Without exception, all cephalopods are active predators. The ability to locate and capture prey often demands some sort of reasoning power, especially in the case of octopi and squid.
These creatures exhibit a remarkable spatial learning capacity, navigational abilities, communication skills and predatory techniques. Octopi have been known to be able to perform complex manipulations of their tentacles and can even unscrew the lids of jars.
Cuttlefish, in particular, have been said to communicate with one another by a complex series of instructions communicated to other cuttlefish by rapid changes or flashes of body colour. This form of communication is also said to be used in the squid and cuttlefish’s mating rituals.

Data listing:
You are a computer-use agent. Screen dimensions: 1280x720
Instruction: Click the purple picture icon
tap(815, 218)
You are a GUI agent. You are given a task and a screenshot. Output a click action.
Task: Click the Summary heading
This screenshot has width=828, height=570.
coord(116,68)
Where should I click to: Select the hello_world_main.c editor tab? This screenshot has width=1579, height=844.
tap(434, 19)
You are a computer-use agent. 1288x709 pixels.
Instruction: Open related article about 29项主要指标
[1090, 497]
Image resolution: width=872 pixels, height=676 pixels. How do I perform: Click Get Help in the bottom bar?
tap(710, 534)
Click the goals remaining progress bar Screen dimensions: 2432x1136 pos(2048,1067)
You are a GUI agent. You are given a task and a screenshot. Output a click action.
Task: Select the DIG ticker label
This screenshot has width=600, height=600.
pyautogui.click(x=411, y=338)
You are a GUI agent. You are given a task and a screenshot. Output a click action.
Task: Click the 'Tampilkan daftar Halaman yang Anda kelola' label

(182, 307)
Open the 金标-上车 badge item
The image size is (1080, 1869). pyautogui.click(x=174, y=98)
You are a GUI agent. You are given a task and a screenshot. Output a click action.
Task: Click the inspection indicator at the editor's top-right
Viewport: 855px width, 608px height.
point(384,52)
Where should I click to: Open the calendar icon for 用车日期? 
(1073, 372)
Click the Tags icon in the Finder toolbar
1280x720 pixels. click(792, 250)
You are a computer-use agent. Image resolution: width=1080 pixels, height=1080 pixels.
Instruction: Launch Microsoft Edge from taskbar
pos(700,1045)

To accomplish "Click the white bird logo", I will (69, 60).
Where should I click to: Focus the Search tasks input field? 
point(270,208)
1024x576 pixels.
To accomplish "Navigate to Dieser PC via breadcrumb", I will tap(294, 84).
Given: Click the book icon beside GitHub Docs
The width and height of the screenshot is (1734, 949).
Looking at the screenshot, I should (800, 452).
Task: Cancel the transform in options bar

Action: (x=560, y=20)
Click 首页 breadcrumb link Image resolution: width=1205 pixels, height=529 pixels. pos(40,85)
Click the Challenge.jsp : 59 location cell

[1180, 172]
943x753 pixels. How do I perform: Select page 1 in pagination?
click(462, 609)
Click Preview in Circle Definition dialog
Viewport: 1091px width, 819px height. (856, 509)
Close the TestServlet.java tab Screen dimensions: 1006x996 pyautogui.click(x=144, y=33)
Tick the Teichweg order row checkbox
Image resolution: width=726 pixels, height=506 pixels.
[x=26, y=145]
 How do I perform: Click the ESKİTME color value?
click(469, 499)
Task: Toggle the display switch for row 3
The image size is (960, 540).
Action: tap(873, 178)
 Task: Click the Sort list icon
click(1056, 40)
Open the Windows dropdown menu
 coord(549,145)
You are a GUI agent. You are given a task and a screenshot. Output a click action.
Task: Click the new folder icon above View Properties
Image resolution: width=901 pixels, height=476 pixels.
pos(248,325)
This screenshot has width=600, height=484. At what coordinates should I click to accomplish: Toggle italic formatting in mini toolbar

What you have to do: Write what follows the last sentence of the passage above on cephalopods as predators, continuing it in the same style.

Answer to this task:
Taken from a book by Jacques-Yves Cousteau;
“When one thinks of how long it takes to teach a dog something as simple as sitting up or shaking hands, one must admit that an octopus learns very quickly; and that above all, it teaches itself. We did not show it what to do. With a dog, it takes months of patient work before the animal will do what one wants it to do. The difference between a dog learning and an octopus learning is the difference between training an animal and allowing an animal to exorcise its intelligence in determining the means to be used to overcome an obstacle in certain circumstances.”
Their ability to solve problems, overcome obstacles and the fact that all knowledge of survival is acquired for themselves, in contrast to vertebrates, where knowledge is often transmitted from generation to generation, is quite awe-inspiring.
Do these amazing and incredible sea-bound aliens deserve to be caught, killed and pickled as a starter or fried and eaten?